How to complete this task = Begin at the top of the records and copy each line exactly. The line containing "Viewport: 1024px width, 1024px height." is the last one to include.

[Stored items from a collection]
Content starts

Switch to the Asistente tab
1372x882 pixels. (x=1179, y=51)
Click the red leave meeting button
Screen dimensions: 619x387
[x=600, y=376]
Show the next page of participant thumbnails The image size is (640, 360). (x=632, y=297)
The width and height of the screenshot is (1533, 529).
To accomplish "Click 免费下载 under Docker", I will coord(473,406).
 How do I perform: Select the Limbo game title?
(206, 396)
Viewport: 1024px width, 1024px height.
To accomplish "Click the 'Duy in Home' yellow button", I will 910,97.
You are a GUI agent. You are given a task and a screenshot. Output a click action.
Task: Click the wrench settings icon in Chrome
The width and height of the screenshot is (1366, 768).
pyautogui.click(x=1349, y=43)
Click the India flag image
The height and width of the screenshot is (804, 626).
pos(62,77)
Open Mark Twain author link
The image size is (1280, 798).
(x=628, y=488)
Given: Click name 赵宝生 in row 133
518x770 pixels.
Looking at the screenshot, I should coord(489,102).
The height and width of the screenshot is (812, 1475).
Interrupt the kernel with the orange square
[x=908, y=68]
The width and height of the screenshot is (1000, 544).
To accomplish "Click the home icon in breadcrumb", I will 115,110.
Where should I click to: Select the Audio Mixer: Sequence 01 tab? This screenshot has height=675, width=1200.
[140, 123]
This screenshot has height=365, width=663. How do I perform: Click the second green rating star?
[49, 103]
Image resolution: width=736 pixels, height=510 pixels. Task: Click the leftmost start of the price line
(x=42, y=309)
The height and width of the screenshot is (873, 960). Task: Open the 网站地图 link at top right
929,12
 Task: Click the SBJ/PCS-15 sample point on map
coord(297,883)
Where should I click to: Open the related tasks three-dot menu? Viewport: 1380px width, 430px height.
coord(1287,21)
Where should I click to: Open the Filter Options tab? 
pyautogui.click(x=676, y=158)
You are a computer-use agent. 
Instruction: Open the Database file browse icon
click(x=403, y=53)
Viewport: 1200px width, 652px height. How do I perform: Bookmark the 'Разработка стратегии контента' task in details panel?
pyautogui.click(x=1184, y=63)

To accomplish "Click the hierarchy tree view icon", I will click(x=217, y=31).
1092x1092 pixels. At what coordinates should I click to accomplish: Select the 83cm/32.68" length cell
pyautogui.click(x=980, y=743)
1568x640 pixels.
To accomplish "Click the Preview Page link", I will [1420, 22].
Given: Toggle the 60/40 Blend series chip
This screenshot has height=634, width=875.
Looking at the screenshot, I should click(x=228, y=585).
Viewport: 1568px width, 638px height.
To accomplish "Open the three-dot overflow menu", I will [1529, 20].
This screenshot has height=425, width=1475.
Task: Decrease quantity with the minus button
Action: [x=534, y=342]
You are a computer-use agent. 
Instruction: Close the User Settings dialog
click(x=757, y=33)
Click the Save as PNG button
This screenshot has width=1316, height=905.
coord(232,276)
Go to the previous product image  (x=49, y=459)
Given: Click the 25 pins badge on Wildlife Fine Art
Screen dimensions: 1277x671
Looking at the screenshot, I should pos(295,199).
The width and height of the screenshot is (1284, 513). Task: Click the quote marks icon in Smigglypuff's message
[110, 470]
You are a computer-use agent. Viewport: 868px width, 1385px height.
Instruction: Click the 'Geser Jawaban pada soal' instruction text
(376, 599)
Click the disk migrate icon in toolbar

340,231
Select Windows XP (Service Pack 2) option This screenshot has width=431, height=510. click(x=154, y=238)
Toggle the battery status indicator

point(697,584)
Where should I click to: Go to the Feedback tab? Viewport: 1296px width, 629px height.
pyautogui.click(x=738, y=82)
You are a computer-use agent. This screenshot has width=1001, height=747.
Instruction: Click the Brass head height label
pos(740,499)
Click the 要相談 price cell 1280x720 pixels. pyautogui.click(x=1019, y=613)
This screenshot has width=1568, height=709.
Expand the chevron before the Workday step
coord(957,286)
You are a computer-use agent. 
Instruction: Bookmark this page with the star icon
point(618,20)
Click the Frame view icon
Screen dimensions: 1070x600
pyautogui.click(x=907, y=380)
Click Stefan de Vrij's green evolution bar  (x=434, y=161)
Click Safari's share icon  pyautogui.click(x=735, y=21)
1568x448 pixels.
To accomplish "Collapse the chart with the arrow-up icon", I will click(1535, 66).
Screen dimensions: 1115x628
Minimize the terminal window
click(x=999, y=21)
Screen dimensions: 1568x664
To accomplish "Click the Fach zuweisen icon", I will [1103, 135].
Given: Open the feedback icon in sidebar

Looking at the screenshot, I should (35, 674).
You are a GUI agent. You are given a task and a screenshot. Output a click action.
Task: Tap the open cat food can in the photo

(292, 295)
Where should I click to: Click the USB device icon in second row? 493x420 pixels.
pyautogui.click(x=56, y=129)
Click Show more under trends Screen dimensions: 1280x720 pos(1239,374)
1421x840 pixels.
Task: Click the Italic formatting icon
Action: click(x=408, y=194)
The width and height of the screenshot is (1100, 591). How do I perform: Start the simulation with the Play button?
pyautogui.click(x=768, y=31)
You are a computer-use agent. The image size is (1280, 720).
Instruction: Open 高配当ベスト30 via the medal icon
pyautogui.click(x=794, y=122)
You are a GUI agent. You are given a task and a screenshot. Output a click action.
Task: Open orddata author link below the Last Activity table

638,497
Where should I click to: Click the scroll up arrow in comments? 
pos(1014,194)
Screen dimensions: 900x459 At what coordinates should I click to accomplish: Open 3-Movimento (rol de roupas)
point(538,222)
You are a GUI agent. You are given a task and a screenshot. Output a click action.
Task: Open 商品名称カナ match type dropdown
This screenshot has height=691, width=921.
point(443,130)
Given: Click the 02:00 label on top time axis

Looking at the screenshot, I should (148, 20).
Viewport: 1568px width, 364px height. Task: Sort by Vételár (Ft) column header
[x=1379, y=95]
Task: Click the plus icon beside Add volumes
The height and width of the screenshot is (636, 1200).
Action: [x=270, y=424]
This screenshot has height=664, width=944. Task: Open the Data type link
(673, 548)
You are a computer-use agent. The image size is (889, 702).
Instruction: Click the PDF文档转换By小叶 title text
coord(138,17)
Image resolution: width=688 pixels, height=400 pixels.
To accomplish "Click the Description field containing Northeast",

Content ends

Answer for this exercise =
Switch to the Asistente tab
1372x882 pixels. (x=1179, y=51)
Click the red leave meeting button
Screen dimensions: 619x387
[x=600, y=376]
Show the next page of participant thumbnails The image size is (640, 360). (x=632, y=297)
The width and height of the screenshot is (1533, 529).
To accomplish "Click 免费下载 under Docker", I will coord(473,406).
 How do I perform: Select the Limbo game title?
(206, 396)
Viewport: 1024px width, 1024px height.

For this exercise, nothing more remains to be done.